→ ASSIGNMENT:
Through the end of the data below, output every line exactly, beginning with the line that contains "Where should I click to: Click".

→ AVAILABLE RECORDS:

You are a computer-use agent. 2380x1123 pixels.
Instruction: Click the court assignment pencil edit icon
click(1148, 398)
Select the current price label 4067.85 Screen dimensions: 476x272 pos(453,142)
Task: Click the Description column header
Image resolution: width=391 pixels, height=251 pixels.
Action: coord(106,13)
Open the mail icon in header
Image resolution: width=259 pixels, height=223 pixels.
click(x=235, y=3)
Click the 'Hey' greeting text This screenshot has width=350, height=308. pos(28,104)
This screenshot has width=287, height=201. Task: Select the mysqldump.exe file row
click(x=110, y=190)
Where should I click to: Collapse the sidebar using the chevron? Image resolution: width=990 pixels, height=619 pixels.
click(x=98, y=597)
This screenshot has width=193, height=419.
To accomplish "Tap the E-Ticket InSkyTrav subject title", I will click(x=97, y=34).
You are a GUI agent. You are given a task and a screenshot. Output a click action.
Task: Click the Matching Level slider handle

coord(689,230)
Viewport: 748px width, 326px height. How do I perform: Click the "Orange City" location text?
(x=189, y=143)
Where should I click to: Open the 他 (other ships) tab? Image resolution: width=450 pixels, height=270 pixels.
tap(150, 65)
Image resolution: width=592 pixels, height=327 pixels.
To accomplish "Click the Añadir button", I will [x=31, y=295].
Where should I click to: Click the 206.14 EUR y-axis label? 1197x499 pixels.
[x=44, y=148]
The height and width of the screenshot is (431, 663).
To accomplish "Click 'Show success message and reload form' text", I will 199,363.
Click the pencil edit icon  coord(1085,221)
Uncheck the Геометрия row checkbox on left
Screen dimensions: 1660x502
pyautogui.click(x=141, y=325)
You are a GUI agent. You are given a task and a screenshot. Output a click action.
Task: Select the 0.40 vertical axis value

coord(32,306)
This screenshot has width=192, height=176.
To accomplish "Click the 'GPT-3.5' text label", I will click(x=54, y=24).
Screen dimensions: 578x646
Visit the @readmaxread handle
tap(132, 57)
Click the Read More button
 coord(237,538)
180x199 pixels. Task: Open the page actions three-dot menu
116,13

→ EXERCISE RESULT:
Where should I click to: Click the 206.14 EUR y-axis label? 1197x499 pixels.
[x=44, y=148]
The height and width of the screenshot is (431, 663).
To accomplish "Click 'Show success message and reload form' text", I will 199,363.
Click the pencil edit icon  coord(1085,221)
Uncheck the Геометрия row checkbox on left
Screen dimensions: 1660x502
pyautogui.click(x=141, y=325)
You are a GUI agent. You are given a task and a screenshot. Output a click action.
Task: Select the 0.40 vertical axis value

coord(32,306)
This screenshot has width=192, height=176.
To accomplish "Click the 'GPT-3.5' text label", I will click(x=54, y=24).
Screen dimensions: 578x646
Visit the @readmaxread handle
tap(132, 57)
Click the Read More button
 coord(237,538)
180x199 pixels. Task: Open the page actions three-dot menu
116,13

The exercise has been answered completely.